■ Work instruction
What follows is data; output all of it exactly as given.

====== Dataset excerpts

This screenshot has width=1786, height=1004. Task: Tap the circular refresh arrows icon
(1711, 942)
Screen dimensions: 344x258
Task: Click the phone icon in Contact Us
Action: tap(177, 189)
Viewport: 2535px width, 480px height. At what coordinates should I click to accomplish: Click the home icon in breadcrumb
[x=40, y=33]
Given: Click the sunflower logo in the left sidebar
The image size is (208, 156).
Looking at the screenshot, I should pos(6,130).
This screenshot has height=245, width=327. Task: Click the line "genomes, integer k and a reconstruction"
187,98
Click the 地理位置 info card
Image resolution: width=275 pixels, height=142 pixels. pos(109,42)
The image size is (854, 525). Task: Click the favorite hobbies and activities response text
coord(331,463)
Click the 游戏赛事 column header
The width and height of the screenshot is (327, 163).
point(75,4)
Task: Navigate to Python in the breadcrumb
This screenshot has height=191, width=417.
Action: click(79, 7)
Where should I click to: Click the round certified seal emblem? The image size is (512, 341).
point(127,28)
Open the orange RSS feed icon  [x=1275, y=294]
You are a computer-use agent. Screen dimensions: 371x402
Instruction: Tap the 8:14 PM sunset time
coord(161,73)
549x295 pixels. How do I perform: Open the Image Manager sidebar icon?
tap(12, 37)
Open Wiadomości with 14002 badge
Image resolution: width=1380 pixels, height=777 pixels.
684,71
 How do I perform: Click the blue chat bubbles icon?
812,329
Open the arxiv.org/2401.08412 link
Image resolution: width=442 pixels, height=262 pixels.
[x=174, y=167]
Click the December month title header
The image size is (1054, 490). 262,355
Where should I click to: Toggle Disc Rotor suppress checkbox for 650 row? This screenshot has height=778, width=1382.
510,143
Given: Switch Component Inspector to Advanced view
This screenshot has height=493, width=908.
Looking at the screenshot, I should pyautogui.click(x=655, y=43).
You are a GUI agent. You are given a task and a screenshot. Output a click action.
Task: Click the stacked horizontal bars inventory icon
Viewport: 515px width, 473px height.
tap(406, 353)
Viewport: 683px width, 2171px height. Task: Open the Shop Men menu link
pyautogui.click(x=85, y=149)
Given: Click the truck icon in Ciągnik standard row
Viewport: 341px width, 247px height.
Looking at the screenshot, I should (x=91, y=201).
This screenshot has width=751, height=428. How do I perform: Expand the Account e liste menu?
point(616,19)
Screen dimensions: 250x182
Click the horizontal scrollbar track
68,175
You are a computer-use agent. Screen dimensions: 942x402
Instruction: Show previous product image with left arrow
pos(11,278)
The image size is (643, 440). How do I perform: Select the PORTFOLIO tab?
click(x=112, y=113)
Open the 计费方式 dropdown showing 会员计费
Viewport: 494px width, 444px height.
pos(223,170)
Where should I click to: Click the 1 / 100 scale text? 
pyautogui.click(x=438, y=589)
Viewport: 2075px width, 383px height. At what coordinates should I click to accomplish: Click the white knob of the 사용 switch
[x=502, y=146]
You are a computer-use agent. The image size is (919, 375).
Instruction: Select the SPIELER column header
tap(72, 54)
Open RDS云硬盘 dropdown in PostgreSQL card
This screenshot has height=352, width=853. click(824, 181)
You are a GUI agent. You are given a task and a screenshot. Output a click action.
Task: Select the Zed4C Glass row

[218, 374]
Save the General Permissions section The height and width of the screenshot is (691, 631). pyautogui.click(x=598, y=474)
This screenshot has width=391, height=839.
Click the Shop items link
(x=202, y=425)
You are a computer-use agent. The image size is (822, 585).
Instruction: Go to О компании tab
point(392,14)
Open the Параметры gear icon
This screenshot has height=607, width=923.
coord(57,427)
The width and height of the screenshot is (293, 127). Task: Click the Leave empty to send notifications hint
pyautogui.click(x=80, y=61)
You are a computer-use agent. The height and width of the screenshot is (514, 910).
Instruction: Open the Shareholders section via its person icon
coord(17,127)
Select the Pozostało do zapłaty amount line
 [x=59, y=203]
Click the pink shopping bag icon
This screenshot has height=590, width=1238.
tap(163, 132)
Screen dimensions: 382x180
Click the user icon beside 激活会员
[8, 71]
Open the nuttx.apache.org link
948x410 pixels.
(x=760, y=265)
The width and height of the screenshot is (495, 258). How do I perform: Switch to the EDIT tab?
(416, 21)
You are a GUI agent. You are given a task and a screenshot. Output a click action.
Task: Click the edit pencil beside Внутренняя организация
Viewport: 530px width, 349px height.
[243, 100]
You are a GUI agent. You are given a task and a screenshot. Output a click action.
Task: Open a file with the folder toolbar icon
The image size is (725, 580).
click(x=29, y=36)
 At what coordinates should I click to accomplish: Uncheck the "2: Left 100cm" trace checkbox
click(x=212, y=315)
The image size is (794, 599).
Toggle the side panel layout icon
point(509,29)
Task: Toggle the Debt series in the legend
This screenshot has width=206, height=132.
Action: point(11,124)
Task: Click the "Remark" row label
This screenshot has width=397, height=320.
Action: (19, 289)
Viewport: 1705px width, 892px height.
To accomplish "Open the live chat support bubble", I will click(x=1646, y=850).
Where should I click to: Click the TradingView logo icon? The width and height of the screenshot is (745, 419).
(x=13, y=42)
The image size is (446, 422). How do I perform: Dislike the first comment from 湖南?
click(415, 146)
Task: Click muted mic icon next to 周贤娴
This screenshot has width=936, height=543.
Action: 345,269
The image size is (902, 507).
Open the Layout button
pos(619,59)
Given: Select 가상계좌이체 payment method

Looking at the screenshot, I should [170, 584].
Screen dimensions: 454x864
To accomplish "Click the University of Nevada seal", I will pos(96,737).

============

■ Exercise result
This screenshot has width=1786, height=1004. Task: Tap the circular refresh arrows icon
(1711, 942)
Screen dimensions: 344x258
Task: Click the phone icon in Contact Us
Action: tap(177, 189)
Viewport: 2535px width, 480px height. At what coordinates should I click to accomplish: Click the home icon in breadcrumb
[x=40, y=33]
Given: Click the sunflower logo in the left sidebar
The image size is (208, 156).
Looking at the screenshot, I should pos(6,130).
This screenshot has height=245, width=327. Task: Click the line "genomes, integer k and a reconstruction"
187,98
Click the 地理位置 info card
Image resolution: width=275 pixels, height=142 pixels. pos(109,42)
The image size is (854, 525). Task: Click the favorite hobbies and activities response text
coord(331,463)
Click the 游戏赛事 column header
The width and height of the screenshot is (327, 163).
point(75,4)
Task: Navigate to Python in the breadcrumb
This screenshot has height=191, width=417.
Action: click(79, 7)
Where should I click to: Click the round certified seal emblem? The image size is (512, 341).
point(127,28)
Open the orange RSS feed icon  [x=1275, y=294]
You are a computer-use agent. Screen dimensions: 371x402
Instruction: Tap the 8:14 PM sunset time
coord(161,73)
549x295 pixels. How do I perform: Open the Image Manager sidebar icon?
tap(12, 37)
Open Wiadomości with 14002 badge
Image resolution: width=1380 pixels, height=777 pixels.
684,71
 How do I perform: Click the blue chat bubbles icon?
812,329
Open the arxiv.org/2401.08412 link
Image resolution: width=442 pixels, height=262 pixels.
[x=174, y=167]
Click the December month title header
The image size is (1054, 490). 262,355
Where should I click to: Toggle Disc Rotor suppress checkbox for 650 row? This screenshot has height=778, width=1382.
510,143
Given: Switch Component Inspector to Advanced view
This screenshot has height=493, width=908.
Looking at the screenshot, I should pyautogui.click(x=655, y=43).
You are a GUI agent. You are given a task and a screenshot. Output a click action.
Task: Click the stacked horizontal bars inventory icon
Viewport: 515px width, 473px height.
tap(406, 353)
Viewport: 683px width, 2171px height. Task: Open the Shop Men menu link
pyautogui.click(x=85, y=149)
Given: Click the truck icon in Ciągnik standard row
Viewport: 341px width, 247px height.
Looking at the screenshot, I should (x=91, y=201).
This screenshot has width=751, height=428. How do I perform: Expand the Account e liste menu?
point(616,19)
Screen dimensions: 250x182
Click the horizontal scrollbar track
68,175
You are a computer-use agent. Screen dimensions: 942x402
Instruction: Show previous product image with left arrow
pos(11,278)
The image size is (643, 440). How do I perform: Select the PORTFOLIO tab?
click(x=112, y=113)
Open the 计费方式 dropdown showing 会员计费
Viewport: 494px width, 444px height.
pos(223,170)
Where should I click to: Click the 1 / 100 scale text? 
pyautogui.click(x=438, y=589)
Viewport: 2075px width, 383px height. At what coordinates should I click to accomplish: Click the white knob of the 사용 switch
[x=502, y=146]
You are a computer-use agent. The image size is (919, 375).
Instruction: Select the SPIELER column header
tap(72, 54)
Open RDS云硬盘 dropdown in PostgreSQL card
This screenshot has height=352, width=853. click(824, 181)
You are a GUI agent. You are given a task and a screenshot. Output a click action.
Task: Select the Zed4C Glass row

[218, 374]
Save the General Permissions section The height and width of the screenshot is (691, 631). pyautogui.click(x=598, y=474)
This screenshot has width=391, height=839.
Click the Shop items link
(x=202, y=425)
You are a computer-use agent. The image size is (822, 585).
Instruction: Go to О компании tab
point(392,14)
Open the Параметры gear icon
This screenshot has height=607, width=923.
coord(57,427)
The width and height of the screenshot is (293, 127). Task: Click the Leave empty to send notifications hint
pyautogui.click(x=80, y=61)
You are a computer-use agent. The height and width of the screenshot is (514, 910).
Instruction: Open the Shareholders section via its person icon
coord(17,127)
Select the Pozostało do zapłaty amount line
 [x=59, y=203]
Click the pink shopping bag icon
This screenshot has height=590, width=1238.
tap(163, 132)
Screen dimensions: 382x180
Click the user icon beside 激活会员
[8, 71]
Open the nuttx.apache.org link
948x410 pixels.
(x=760, y=265)
The width and height of the screenshot is (495, 258). How do I perform: Switch to the EDIT tab?
(416, 21)
You are a GUI agent. You are given a task and a screenshot. Output a click action.
Task: Click the edit pencil beside Внутренняя организация
Viewport: 530px width, 349px height.
[243, 100]
You are a GUI agent. You are given a task and a screenshot. Output a click action.
Task: Open a file with the folder toolbar icon
The image size is (725, 580).
click(x=29, y=36)
 At what coordinates should I click to accomplish: Uncheck the "2: Left 100cm" trace checkbox
click(x=212, y=315)
The image size is (794, 599).
Toggle the side panel layout icon
point(509,29)
Task: Toggle the Debt series in the legend
This screenshot has width=206, height=132.
Action: point(11,124)
Task: Click the "Remark" row label
This screenshot has width=397, height=320.
Action: (19, 289)
Viewport: 1705px width, 892px height.
To accomplish "Open the live chat support bubble", I will click(x=1646, y=850).
Where should I click to: Click the TradingView logo icon? The width and height of the screenshot is (745, 419).
(x=13, y=42)
The image size is (446, 422). How do I perform: Dislike the first comment from 湖南?
click(415, 146)
Task: Click muted mic icon next to 周贤娴
This screenshot has width=936, height=543.
Action: 345,269
The image size is (902, 507).
Open the Layout button
pos(619,59)
Given: Select 가상계좌이체 payment method

Looking at the screenshot, I should [170, 584].
Screen dimensions: 454x864
To accomplish "Click the University of Nevada seal", I will pos(96,737).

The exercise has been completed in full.